Pei had his critics. In Architecture of the Absurd: How ‘Genius’ Disfigured a Practical Art (2007), John Silber singled out his firm’s mid-1970s John Hancock Tower in Boston as an example of a striking-looking building which failed to fulfil its functional purpose.
The tower, Silber claimed, had become a “stunningly beautiful and efficient building” only because the Hancock Company had spent millions re-engineering it.
The Louvre Pyramid, too, stirred huge controversy, though for aesthetic more than practical reasons.
It was commissioned as one of President Francois Mitterrand’s “grands projets” and opened in 1989, but critics dismissed the new hi-tech entrance as “un grand eyesore” and the socialist president as a would-be Pharaoh “wanting to breathe the scent of immortality”.
An unrepentant Mitterrand called it one of the proudest achievements of his time in office, and indeed over the years the crystalline structure, a clever marriage of modern and ancient, won over most of its detractors, filling the Pei-designed underground concourse with light.
Ieoh Ming Pei, always known as “IM”, was born in Canton (now Guangzhou), then part of imperial China, on April 26, 1917, the eldest son of a prominent banker at the Bank of China.
His mother died when he was 13, but he retained fond memories of visits with her to ornamental Chinese gardens and mountainside shrines, marriages of man-made and natural design which he claimed had influenced him as much as the work of Le Corbusier and Mies van der Rohe.

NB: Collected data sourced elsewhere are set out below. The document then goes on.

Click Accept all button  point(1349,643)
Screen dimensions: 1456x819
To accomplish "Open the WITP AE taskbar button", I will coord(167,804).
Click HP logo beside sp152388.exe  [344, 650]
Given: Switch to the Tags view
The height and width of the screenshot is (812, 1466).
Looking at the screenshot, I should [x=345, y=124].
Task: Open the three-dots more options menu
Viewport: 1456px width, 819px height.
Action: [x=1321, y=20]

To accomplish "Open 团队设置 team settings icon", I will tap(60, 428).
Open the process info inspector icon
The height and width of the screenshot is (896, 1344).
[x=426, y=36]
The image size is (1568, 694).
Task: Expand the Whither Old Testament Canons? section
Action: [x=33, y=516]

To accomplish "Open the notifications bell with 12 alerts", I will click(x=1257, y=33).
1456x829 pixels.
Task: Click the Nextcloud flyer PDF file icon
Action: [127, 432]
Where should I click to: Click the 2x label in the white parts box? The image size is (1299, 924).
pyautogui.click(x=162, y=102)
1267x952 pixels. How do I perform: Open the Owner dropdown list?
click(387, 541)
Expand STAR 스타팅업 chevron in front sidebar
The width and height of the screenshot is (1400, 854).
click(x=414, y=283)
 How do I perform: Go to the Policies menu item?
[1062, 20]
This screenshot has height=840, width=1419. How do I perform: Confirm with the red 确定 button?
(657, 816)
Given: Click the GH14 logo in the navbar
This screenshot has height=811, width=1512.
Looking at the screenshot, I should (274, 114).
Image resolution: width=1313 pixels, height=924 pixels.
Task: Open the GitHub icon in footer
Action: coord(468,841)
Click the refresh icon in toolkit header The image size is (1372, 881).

After a childhood spent partly in Hong Kong, Pei moved with his family to
Shanghai, where he was educated by US Episcopalian missionaries at St John’s Middle School, and where the building boom of the 1930s inspired him with an interest in architecture.
Despite being offered a place at Oxford, the lure of America proved too strong, and in 1935 he enrolled at the University of Pennsylvania, transferring to the Massachusetts Institute of Technology, and graduating in Architecture in 1940.
From 1945 to 1948 he was an assistant professor in the Graduate School of Design at Harvard University, where he took a master’s degree in 1946.
He became a US citizen in 1954.
In 1948 Pei joined the New York real estate firm Webb & Knapp and in 1955 he established his own firm, I M Pei & Associates (soon renamed I M Pei & Partners).
In 1964 Pei was selected by Jacqueline Kennedy to design the new John F Kennedy Presidential Library and Museum in Boston.
Delays in construction meant that the building was not completed until 1979. In the meantime Pei had made his reputation with the opening in 1967 of his laboratories for the National Centre for Atmospheric Research in Colorado.
Pei’s later commissions in the US included the powerful geometric east wing of the National Gallery of Art in Washington and, more surprisingly and less successfully, the Rock and Roll Hall of Fame in Ohio in 1989.
In 1990 he unveiled the Bank of China Tower in Hong Kong, which, with its zigzag steel frame, is widely regarded as one of the world’s most exciting and elegant skyscrapers.
Pei retired in 1990, though he continued to work as a consultant to Pei Cobb Freed and Partners, as his firm was renamed, and to Pei Partnership Architects, established by two of his sons in 1992.
This work included the stunning Museum of Islamic Art in Qatar, a ziggurat set on an artificial island 60m off the waterfront of Doha, which opened in 2008.
Equally impressive, albeit on a smaller scale, was his Miho Museum, opened in 1997 in the Shiga prefecture of Japan.
Pei, who died on May 16, married Eileen Loo in 1942. She died in 2014 and he is survived by two sons and a daughter. Another son predeceased him.